The character has entered the culture as an archetype of an unemotional intellectual; when New York Times columnist Maureen Dowd wants to criticize President Obama as being distant, she refers to him as Spock.
Into the movies
After three years, “Star Trek” went off the air. Nimoy quickly rebounded by joining the cast of “Mission: Impossible” as Paris, part of Peter Graves’ secret-agent team.
In the ’70s, he made a few movies — the most notable being the 1978 remake of “Invasion of the Body Snatchers” — and a handful of TV guest appearances. He also hosted the syndicated show “In Search of …” and appeared in a number of stage plays.
But Spock was never far away.
Despite its short original run, “Trek’s” 79 episodes had become rerun gold after the show’s cancellation, creating hardcore fans nicknamed “Trekkies” and bringing the voyages of the starship Enterprise to a new generation. The show was revived for a cartoon series in the mid-1970s.
Then Hollywood came calling with a theatrical feature, 1979’s “Star Trek: The Motion Picture,” which reunited the original cast. Though the film garnered mixed reviews, it was a box-office success and led to a series of sequels, under the “Trek” banner, that continue to this day.

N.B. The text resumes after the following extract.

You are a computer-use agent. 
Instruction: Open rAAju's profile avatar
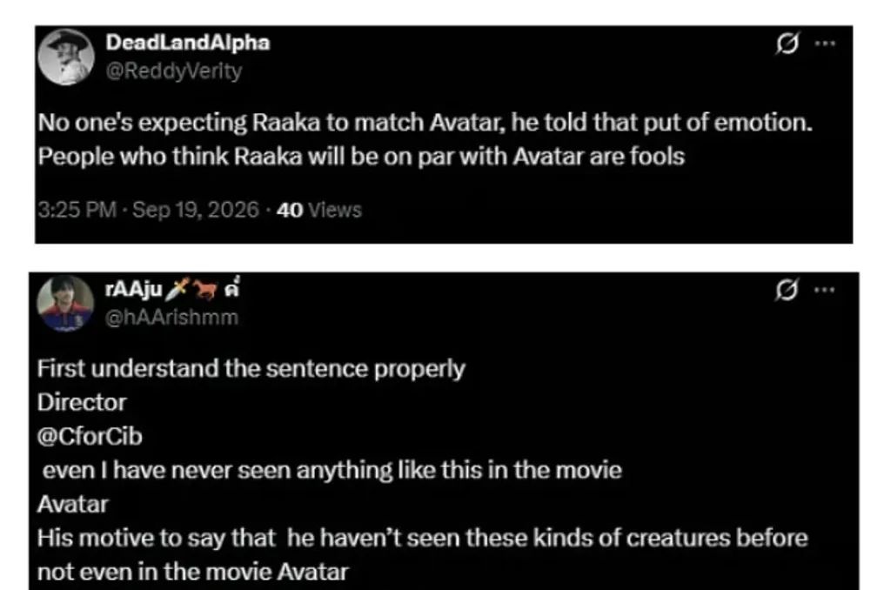[x=65, y=303]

The “Trek” movie series also gave Nimoy a chance to direct. He helmed both the third and fourth films, 1984’s “The Search for Spock” (which takes place after the Spock character dies in the second film, though he’s eventually revived) and 1986’s “The Voyage Home.”
Following “The Voyage Home,” Nimoy directed the biggest box-office hit of 1987, “Three Men and a Baby.” As a director, his other films include 1988’s “The Good Mother” and 1990’s “Funny About Love.”

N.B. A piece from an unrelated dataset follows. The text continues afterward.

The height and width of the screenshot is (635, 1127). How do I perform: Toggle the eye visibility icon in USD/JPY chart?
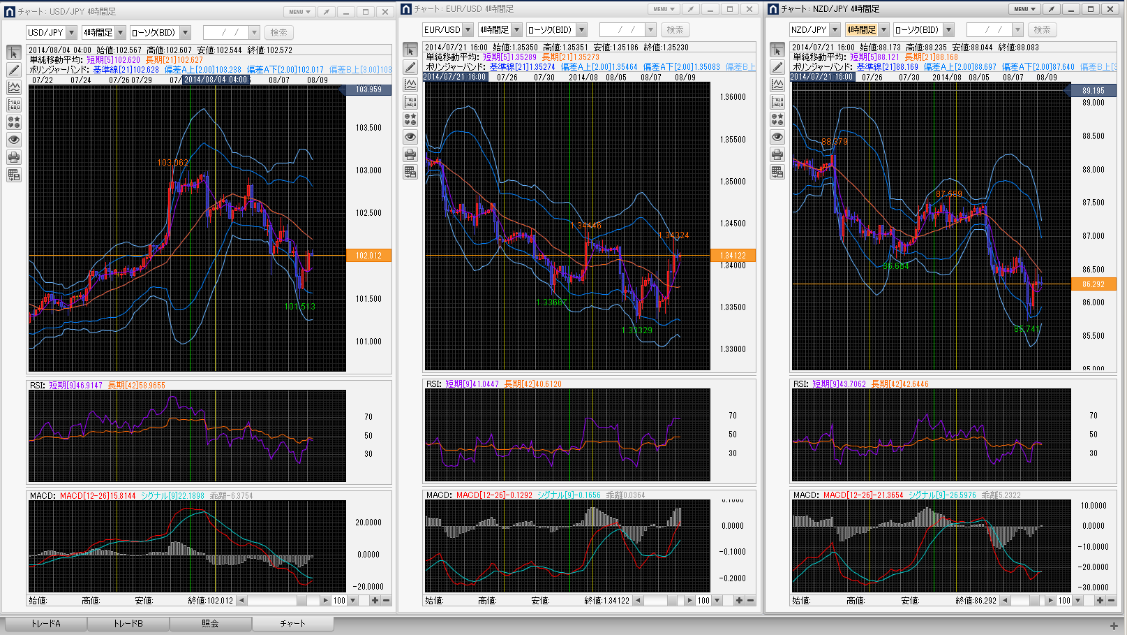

Though Spock kept Nimoy busy and well-employed, he found plenty of time for other endeavors. He received an Emmy nomination for the TV movie “A Woman Called Golda,” where he appeared with Ingrid Bergman. He lent his voice and appearance to one of the best-loved “Simpsons” episodes, “Marge and the Monorail,” in 1993 (and later was in 1997’s “The Springfield Files”).

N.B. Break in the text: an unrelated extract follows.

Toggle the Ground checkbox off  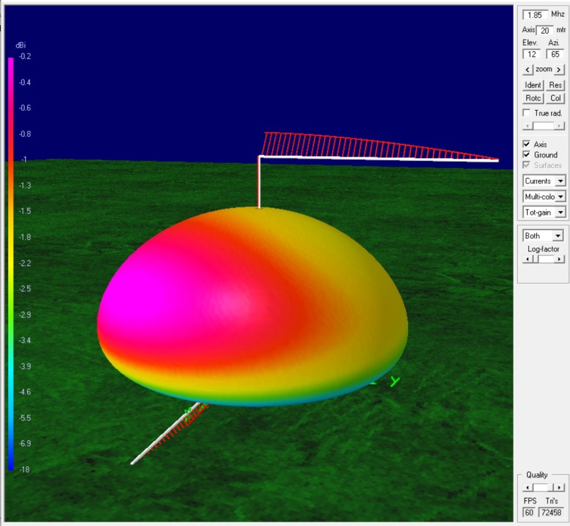pyautogui.click(x=527, y=155)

He narrated documentaries, provided voice-over for video games and sent up his image in some commercials, including Priceline ads with his old friend Shatner and an Audi commercial with his movie successor as Spock, Zachary Quinto.
He also took roles in a few other TV series, notably in the paranormal series “Fringe” as Dr. William Bell. He lent his voice to Sentinel Prime in 2011’s “Transformers: Dark of the Moon.”
And he immersed himself in photography, a hobby he’d taken up as a teenager. His works include “Shekhina,” a controversial series of female nudes, and “The Full Body Project.”
‘I would choose Spock’
For all that, Nimoy knew how he’d be remembered. He hadn’t left Spock behind, after all: He acted in the first two of the rebooted “Trek” movies, playing Spock Prime in 2009’s “Star Trek” and 2012’s “Star Trek Into Darkness.”
He and the character were now on very good terms.
“I am not Spock,” he wrote. “But given the choice, if I had to be someone else, I would be Spock. If someone said, ‘You can have the choice of being any other TV character ever played,’ I would choose Spock. I like him. I admire him. I respect him.”
Nimoy married his wife, Susan Bay, in 1989. She survives him, as do his two children by his first wife, Sandra Zober.